In a freak chance of fate, with the help of friends and financial aid dollars that were supposed to go toward paying off my rent, I got to attend game 4 of the Tigers-Yankees playoff. I really couldn’t believe it even as I walked up to the stadium. The giant Louisville Slugger bats signified the entranceway, and a stone cat protected the gate from above. I was there. At Comerica Park, a place nearly every person in Southeastern Michigan has memories of regardless of whether they like baseball or not.

But this was no ordinary game, and no ordinary opponent. This was the American League Division Series, and this opponent was none other than the New York Yankees, also known as The Bronx Bombers and The Evil Empire. The single-most winning team in all of baseball with 27 world championships compared to the Tigers’ measly four. What chance did we stand? This is the team of Babe Ruth, Joe DiMaggio, Micky Mantle, Alexander Rodriguez, Derek Jeter, and now, sadly, Curtis Granderson. However, this is no ordinary city with no ordinary sports fans. This is Detroit, and what the Tigers mean to us is more powerful than any words I can write down.

Anyone who is familiar with the entertainment industry should know the reputation of Detroit: We are known as one of the absolute best concert towns with some of the craziest sports fans out there. Who else throws octopi onto the ice at hockey games? Who else’s football team has never won the Super Bowl for as long as there has been a Super Bowl, yet sells out almost every game? Nobody. One of my friends at the Tigers game asked me why this was, and I didn’t even need to think twice. I turned to him and said, “When you’ve got nothing, you’ve got nothing to lose.” And most residents in Michigan don’t have much to lose anymore. The graduation rate for Detroit Public Schools hovers around 60 percent. The unemployment rate for the state stands stagnant at 11 percent and was as high as 15 percent in July 2009. Almost every single family I knew growing up in Westland, Mich. (about 20 minutes outside of Detroit) worked for the Big Three automakers. We all know what happened to them, don’t we?

The University and the state of Michigan are two drastically different things. If you don’t know this yet, it’s about time you stepped outside the bubble of Ann Arbor and had a beer or two with a midnight shift line worker or a McDonald’s shift manager. I looked around at the stadium and felt one powerful thought echo in my head — these are my people. I heard the conversations around me bring me back to a time when I wasn’t attending an elite university — a time when I myself was working at a fast food restaurant and trying to keep my tank of gas off empty.

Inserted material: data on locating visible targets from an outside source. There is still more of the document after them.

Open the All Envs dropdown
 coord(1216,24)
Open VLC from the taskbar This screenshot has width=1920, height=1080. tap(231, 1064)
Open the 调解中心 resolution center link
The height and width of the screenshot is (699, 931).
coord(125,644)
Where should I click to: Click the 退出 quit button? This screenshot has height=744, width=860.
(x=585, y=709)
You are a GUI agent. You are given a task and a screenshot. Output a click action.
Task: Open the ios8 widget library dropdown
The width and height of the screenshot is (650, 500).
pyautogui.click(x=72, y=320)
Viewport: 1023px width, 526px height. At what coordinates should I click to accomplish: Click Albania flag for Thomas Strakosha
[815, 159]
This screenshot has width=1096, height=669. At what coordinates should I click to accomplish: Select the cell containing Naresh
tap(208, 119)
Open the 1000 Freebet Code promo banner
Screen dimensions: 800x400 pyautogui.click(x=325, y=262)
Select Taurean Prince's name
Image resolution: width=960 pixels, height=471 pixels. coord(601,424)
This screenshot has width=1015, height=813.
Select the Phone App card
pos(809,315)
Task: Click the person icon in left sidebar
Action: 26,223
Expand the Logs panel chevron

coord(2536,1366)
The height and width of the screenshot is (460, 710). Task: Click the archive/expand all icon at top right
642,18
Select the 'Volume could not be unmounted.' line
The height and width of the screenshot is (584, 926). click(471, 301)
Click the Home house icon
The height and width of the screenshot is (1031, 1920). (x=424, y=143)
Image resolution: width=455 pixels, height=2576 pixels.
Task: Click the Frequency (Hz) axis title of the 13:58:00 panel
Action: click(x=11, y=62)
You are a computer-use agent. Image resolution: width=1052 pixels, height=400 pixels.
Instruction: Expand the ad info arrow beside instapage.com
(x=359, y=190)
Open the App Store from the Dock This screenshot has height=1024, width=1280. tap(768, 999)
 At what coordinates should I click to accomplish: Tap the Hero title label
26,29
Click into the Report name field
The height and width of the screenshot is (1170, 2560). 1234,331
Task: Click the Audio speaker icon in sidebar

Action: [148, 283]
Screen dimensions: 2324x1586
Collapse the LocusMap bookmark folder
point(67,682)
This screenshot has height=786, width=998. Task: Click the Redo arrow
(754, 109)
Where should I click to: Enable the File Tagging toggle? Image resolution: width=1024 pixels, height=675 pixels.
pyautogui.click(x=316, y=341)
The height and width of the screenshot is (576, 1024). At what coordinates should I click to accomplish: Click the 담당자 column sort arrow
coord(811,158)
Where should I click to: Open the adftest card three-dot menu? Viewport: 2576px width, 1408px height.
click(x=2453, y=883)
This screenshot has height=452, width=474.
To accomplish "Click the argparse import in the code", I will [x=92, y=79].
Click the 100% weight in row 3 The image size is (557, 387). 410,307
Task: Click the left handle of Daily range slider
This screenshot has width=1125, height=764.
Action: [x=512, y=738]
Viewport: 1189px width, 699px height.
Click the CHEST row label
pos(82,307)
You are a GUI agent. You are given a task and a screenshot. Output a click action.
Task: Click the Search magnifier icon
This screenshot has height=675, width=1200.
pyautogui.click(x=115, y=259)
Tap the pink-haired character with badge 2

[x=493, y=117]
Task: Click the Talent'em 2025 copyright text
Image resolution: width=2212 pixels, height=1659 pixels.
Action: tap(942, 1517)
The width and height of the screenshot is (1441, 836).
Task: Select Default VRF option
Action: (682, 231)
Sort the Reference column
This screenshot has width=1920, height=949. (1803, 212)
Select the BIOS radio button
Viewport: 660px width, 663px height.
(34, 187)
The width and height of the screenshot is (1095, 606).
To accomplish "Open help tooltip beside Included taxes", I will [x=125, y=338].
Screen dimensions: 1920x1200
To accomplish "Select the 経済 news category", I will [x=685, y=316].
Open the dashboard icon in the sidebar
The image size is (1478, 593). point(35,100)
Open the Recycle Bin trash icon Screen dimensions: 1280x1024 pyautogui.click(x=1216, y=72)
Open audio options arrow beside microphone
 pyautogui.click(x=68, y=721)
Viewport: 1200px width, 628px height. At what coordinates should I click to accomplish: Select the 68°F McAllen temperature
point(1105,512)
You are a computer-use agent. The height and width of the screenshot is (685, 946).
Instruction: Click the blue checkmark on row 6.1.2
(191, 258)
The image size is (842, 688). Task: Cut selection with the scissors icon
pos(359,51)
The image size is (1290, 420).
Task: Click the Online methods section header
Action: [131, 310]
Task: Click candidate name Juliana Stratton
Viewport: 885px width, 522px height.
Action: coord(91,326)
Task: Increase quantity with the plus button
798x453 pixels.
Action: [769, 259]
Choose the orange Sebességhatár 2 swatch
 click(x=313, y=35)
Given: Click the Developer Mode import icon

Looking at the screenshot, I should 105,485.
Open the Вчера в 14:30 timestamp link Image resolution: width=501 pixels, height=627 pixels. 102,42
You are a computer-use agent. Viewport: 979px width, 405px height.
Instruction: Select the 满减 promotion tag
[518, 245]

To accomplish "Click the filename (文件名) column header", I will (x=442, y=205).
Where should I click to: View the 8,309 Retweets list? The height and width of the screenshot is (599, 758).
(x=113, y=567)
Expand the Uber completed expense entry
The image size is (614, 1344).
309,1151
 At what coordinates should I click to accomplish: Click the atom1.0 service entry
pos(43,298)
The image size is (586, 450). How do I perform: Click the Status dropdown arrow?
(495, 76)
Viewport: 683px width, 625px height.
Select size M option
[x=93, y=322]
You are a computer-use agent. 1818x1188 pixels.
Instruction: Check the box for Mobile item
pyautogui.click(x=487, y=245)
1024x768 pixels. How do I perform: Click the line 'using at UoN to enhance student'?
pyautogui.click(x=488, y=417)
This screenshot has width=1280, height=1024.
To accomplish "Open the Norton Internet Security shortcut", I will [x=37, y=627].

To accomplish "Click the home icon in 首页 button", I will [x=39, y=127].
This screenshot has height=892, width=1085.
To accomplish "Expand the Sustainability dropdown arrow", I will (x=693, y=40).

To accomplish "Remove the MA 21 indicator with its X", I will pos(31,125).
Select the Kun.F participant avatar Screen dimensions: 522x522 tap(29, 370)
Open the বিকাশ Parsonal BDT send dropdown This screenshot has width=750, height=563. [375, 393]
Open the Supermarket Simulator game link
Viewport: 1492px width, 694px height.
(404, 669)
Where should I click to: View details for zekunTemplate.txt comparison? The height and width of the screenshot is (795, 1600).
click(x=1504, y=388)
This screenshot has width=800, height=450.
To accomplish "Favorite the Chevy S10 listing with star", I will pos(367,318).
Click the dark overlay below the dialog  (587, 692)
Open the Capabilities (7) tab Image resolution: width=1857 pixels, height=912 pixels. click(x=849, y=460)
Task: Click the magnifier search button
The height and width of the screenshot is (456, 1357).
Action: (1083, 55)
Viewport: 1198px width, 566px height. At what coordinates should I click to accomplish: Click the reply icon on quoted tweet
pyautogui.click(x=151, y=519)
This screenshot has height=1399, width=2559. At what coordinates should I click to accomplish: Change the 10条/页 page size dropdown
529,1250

I listened to the conversation around me: “Man, I had to cut out of work two hours early to be here, but I wouldn’t miss it for the world!” “I hear you brother. The transmission on my Jeep gave out on the way here. It’s stranded on 96 as we speak — took a $60 cab ride to see the game!” A man sitting next to me was wearing an Ernie Harwell “EH” patch sewn into his ratty cap stamped with the old English letter ‘D’ and I commented on how great Ernie was for the team. He replied, “This was my dad’s hat. We used to have season tickets back at old Tigers Stadium. Get this bro, he died the same day they closed the doors. Last thing I heard him say was, ‘What a shame.’” Yes, I was at home.

The bottom line is yes, we lost the game, but this isn’t the first time Detroit was on the losing end of things. That game was about more than baseball. It was about loyalty. About the small taking on the large. About hope. In the bottom of the ninth and down nine runs, as all hope seemed lost, the man next to me stared ahead — his friends already gone — and spoke to himself barely loud enough for me to hear the words that personify the spirit of Detroit, “We will stay to the bitter end.” Truer words have never been spoken.

Alexander Hepperle is an LSA sophomore.